J. For. Sci., 2006, 52(4):181-187 | DOI: 10.17221/4500-JFS
Object-oriented classification of Ikonos satellite data for the identification of tree species composition
- Faculty of Forestry and Environment, Czech University of Agriculture in Prague, Prague, Czech Republic
This paper describes the automated classification of tree species composition from Ikonos 4-meter imagery using an object-oriented approach. The image was acquired over a man-planted forest area with the proportion of various forest types (conifers, broadleaved, mixed) in the Krušné hory Mts., Czech Republic. In order to enlarge the class signature space, additional channels were calculated by low-pass filtering, IHS transformation and Haralick texture measures. Employing these layers, image segmentation and classification were conducted on several levels to create a hierarchical image object network.
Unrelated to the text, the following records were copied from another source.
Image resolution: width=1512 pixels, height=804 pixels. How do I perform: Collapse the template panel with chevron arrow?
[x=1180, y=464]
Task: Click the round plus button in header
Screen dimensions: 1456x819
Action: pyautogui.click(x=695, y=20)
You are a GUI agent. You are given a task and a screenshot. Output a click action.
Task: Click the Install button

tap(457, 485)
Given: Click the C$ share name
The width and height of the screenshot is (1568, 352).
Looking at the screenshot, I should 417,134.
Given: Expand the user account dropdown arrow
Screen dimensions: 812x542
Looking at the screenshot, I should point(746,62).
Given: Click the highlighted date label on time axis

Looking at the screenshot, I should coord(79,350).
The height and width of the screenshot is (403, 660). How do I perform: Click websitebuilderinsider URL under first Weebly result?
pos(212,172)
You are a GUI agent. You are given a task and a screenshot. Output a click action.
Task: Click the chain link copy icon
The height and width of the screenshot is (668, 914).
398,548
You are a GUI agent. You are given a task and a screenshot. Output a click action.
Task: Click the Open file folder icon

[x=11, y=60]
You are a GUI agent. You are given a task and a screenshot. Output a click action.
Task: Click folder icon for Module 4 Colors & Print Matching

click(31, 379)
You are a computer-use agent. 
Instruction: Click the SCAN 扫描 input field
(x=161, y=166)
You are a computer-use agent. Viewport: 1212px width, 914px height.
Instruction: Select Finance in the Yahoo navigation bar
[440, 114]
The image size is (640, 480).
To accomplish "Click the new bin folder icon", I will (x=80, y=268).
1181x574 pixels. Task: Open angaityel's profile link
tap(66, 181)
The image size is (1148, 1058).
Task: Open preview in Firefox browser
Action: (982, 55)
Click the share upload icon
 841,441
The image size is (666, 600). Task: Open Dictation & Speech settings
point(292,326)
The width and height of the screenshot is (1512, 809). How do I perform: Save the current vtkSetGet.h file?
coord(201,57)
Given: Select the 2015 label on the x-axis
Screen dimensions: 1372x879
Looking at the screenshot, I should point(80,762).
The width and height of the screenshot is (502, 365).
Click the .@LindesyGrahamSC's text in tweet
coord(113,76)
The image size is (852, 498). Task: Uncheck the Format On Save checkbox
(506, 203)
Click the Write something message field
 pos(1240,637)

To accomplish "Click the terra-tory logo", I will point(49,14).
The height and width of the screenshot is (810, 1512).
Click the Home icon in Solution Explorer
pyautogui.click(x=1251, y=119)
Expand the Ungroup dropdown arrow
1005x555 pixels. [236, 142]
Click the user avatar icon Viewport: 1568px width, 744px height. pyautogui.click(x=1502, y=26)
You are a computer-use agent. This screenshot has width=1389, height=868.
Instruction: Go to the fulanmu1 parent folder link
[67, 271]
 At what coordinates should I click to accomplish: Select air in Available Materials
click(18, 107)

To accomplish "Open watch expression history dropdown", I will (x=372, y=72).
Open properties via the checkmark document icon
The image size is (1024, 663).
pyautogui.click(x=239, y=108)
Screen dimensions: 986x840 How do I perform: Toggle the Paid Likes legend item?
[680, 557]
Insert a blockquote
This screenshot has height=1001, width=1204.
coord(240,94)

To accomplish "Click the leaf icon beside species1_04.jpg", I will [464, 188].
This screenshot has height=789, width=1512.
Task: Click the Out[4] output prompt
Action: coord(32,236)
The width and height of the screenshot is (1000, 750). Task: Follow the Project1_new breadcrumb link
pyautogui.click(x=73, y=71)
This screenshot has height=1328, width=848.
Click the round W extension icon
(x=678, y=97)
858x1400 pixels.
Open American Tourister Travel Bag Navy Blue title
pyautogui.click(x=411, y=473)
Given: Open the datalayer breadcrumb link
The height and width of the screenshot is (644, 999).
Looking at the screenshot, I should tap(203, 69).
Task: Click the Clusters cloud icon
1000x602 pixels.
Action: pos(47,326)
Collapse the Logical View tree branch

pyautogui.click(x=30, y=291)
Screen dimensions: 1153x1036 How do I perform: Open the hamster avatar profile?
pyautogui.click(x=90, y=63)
The higher level separated the image into smaller parts regarding the stand maturity and structure, the lower (detailed) level assigned individual tree clusters into classes for the main forest species. The classification accuracy was assessed by comparing the automated technique with the field inventory using Kappa coefficient. The study aimed to create a rule-base transferable to other datasets. Moreover, the appropriate scale of common image data and utilisation in forestry management are evaluated.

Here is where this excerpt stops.